Задания для выполнения:
(A) Можно ли сжато изложить в виде списка абзац текста о причинно-следственной связи, начинающийся словами «В деликтных спорах острота вопроса», сохранив его главные факты?
(B) Допишите текст о причинно-следственной связи, продолжив его сразу после последнего предложения.

++++ Исходный текст ++++

Два охотника стреляли в перепелку, но под огонь попал егерь. В него попала дробь, но чья именно – определить не представляется возможным. Являются ли действия каждого из двух стрелков причиной ранения потерпевшего? Если нет, значит ли это, что ни один из них не несет ответственности за убытки потерпевшего (скажем, связанные с потерей трудового дохода и расходами на лечение) ввиду недоказанности причинно-следственной связи? 

В деликтных спорах острота вопроса о причинно-следственной связи иногда может быть снята указанием на то, что в убытках нет вины ответчика (будь то в форме умысла или неосторожности). А тогда не так уж важно, признаем ли мы наличие причинно-следственной связи между действием ответчика и убытками истца, ведь иск все равно следует отклонить. Но это в деликтных спорах. 

В спорах же из коммерческих договоров ответственность имеет безвинный характер, а вопросы причинной связи могут быть не менее сложными.  Чаще всего споры здесь возникают вокруг убытков контрагента в виде упущенной выгоды, ввиду их изначальной гипотетичности. Но не всегда просто разобраться и с тем, причинен ли нарушением договора реальный ущерб, а если причинен, то какой именно.

++++ Выдержка из данных ++++

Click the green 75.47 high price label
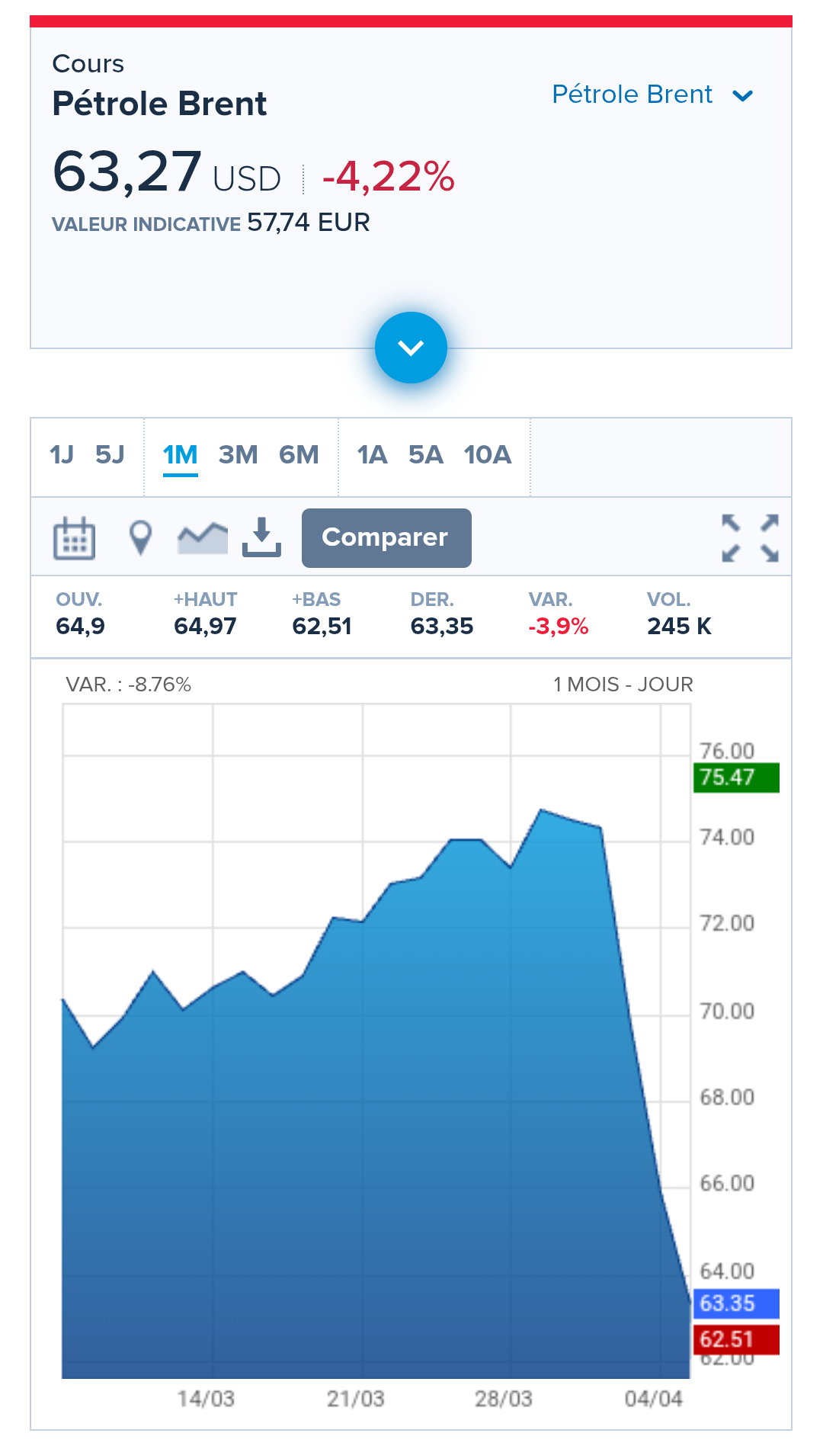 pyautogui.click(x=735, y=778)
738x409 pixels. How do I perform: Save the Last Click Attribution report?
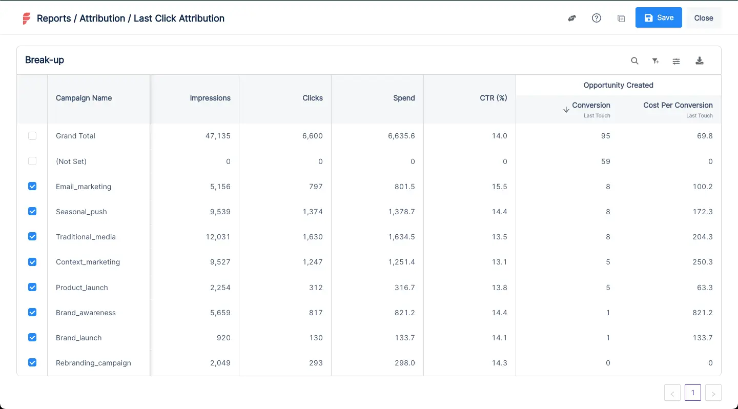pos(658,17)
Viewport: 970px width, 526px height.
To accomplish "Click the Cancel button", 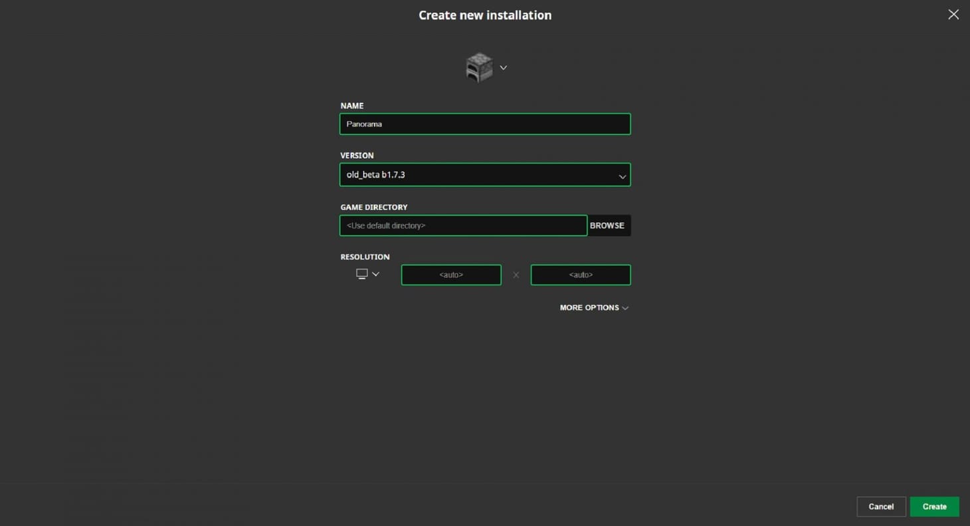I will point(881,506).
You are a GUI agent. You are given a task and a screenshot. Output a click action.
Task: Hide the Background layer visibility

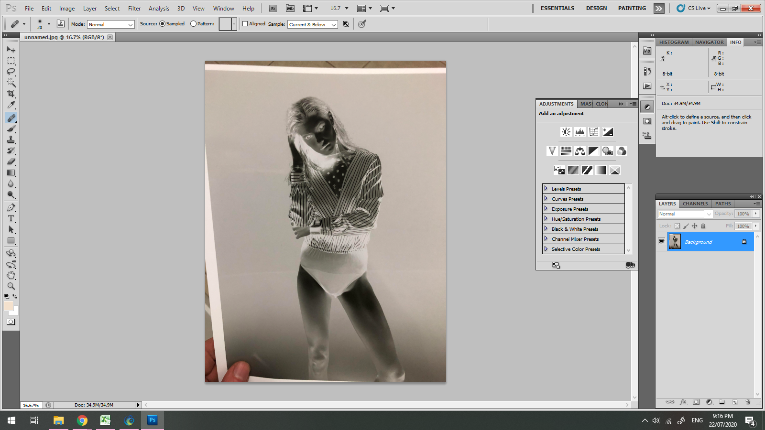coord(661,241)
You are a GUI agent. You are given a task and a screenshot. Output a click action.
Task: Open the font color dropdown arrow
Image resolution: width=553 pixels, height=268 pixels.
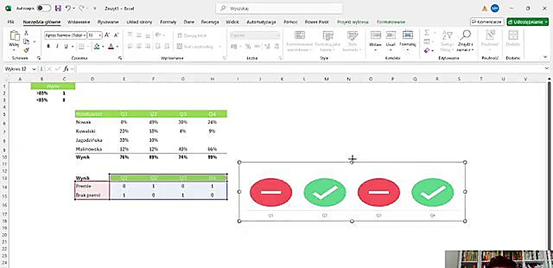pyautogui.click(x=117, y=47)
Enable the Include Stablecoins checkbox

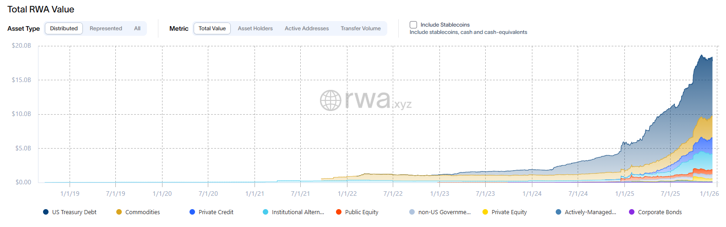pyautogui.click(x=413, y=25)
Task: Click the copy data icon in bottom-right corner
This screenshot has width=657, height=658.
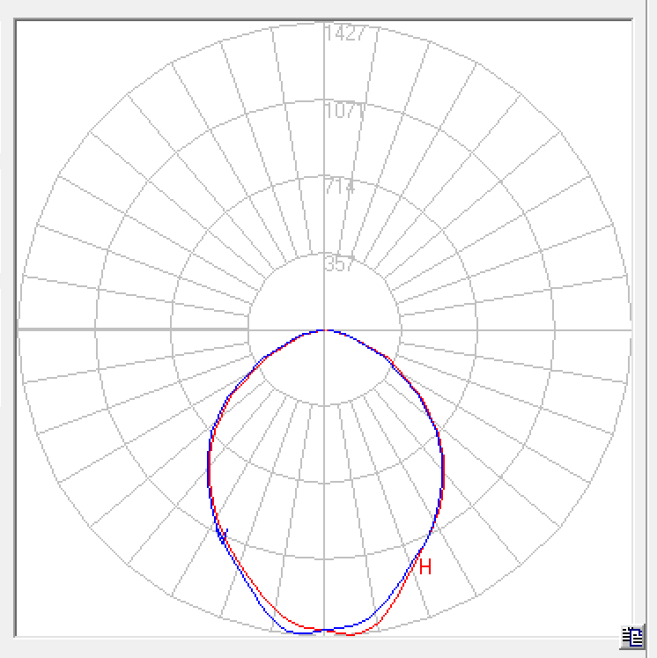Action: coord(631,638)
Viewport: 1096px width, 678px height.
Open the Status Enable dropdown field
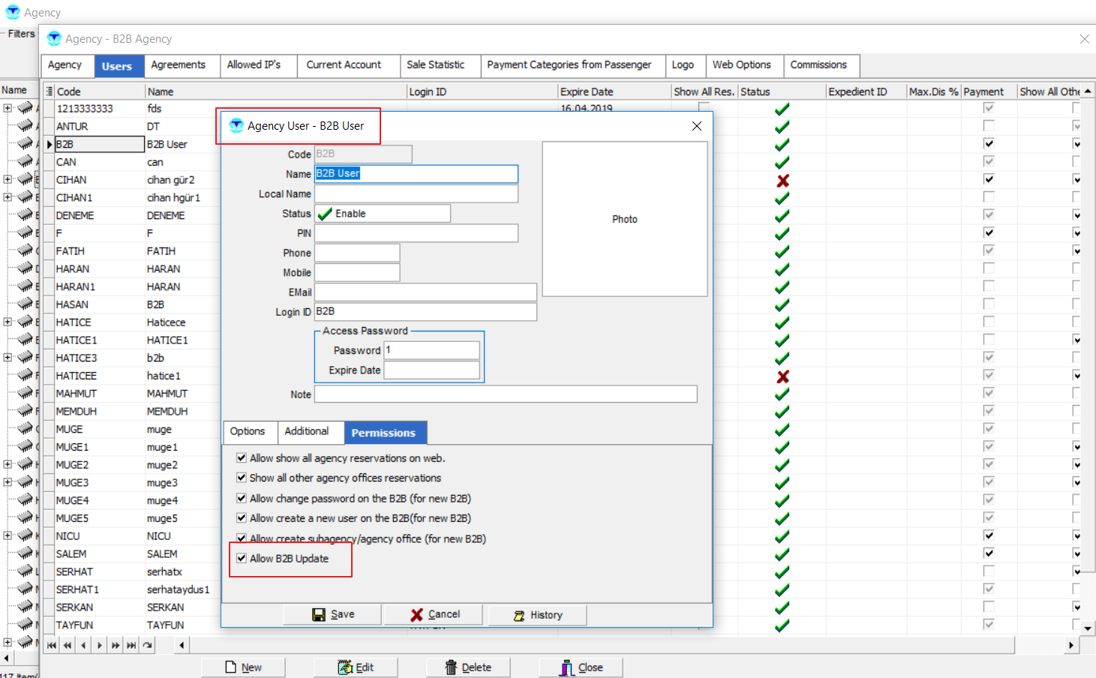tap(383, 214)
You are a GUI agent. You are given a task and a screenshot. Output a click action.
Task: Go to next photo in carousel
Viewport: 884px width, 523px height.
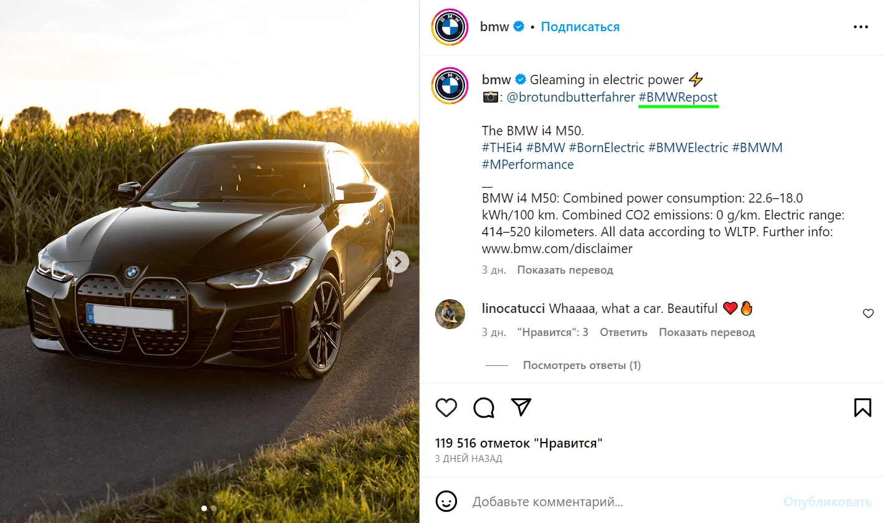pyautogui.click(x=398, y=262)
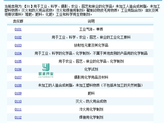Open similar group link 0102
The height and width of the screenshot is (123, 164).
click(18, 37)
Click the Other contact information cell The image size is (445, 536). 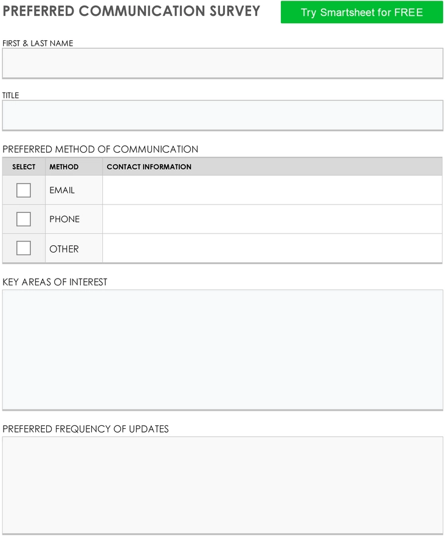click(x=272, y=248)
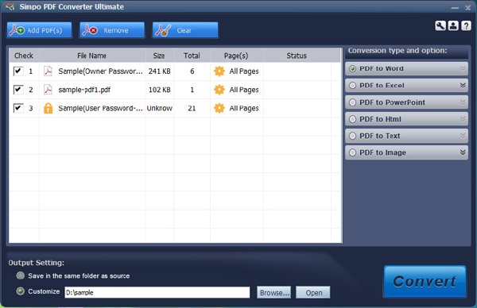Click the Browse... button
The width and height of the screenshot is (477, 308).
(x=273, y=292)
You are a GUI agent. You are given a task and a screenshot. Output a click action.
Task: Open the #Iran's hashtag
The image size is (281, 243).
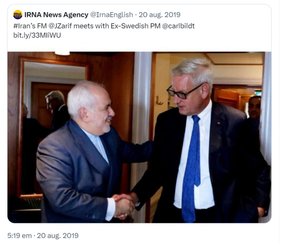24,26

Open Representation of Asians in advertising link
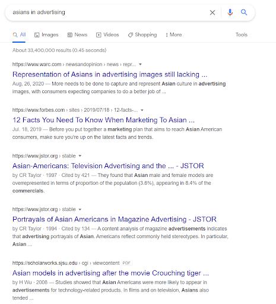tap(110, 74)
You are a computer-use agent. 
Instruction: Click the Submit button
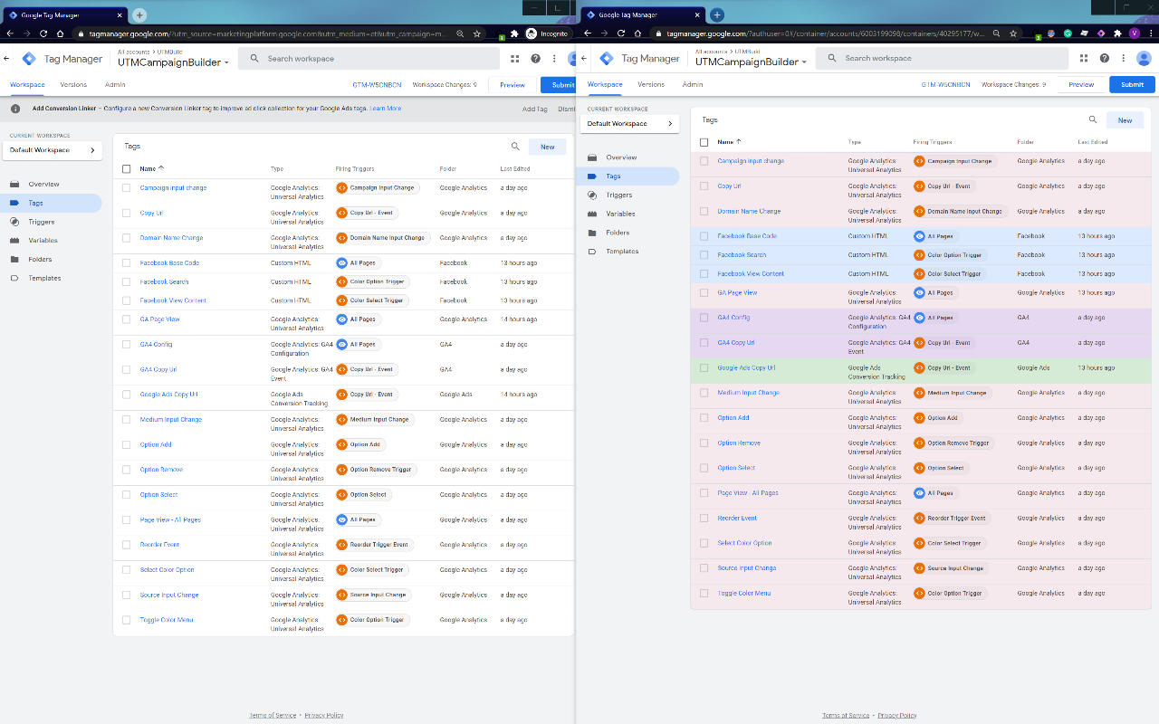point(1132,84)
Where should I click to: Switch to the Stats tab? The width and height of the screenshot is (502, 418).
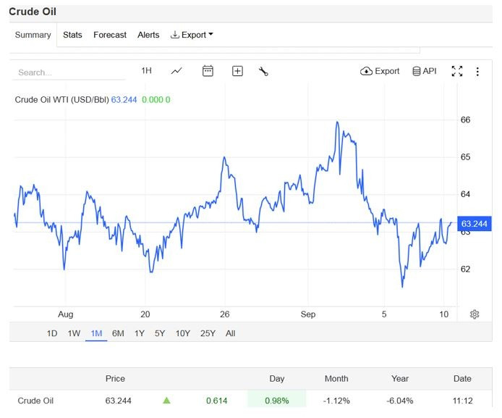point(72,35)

++++

Ответы к заданиям:
(A)
- В деликтных спорах остроту вопроса о причинно-следственной связи иногда снимает указание на то, что в убытках нет вины ответчика: ни умысла, ни неосторожности.
- Тогда не так уж важно, есть ли причинно-следственная связь между действием ответчика и убытками истца, ведь иск все равно следует отклонить.
- Это справедливо только для деликтных споров.

(B)
Например, в казусе с подковой и лошадью, сформулированном в эпиграфе, мы видим пример последствий ненадлежащего исполнения кузнецом своей работы (допустим, по госзаказу). Являлось ли это ненадлежащее исполнение договорного обязательства причиной убытков государства от военного поражения?

Организатор конкурса красоты с крупным денежным призом для победительницы вовремя не выслал участнице сообщение о том, что она прошла в финал. Можно ли сказать, что действия организатора были причиной убытка участницы от неполучения приза, учитывая, что в финале были и другие претендентки? 

Как видим, вопросы причинности в спорах о взыскании убытков могут быть довольно головоломными. Примеры кому-то могут показаться надуманными, но далее мы будем обсуждать вполне реальные судебные дела с похожими фабулами.

Блестящий сравнительно-правовой анализ проблем, связанных с причинностью в деликтном праве, можно найти в недавней работе Станислава Назарикова.[2] Не повторяя того, что было сказано в этой работе, я попробую на примере англо-американского права разобраться в том, что такое причинность в праве. 

Критерии причинности

Ввиду некоторой расплывчатости самого понятия «причины» наличие или отсутствие причинно-следственной связи может устанавливаться судом по тем или иным критериям, желательно сформулированным в более или менее конструктивных терминах.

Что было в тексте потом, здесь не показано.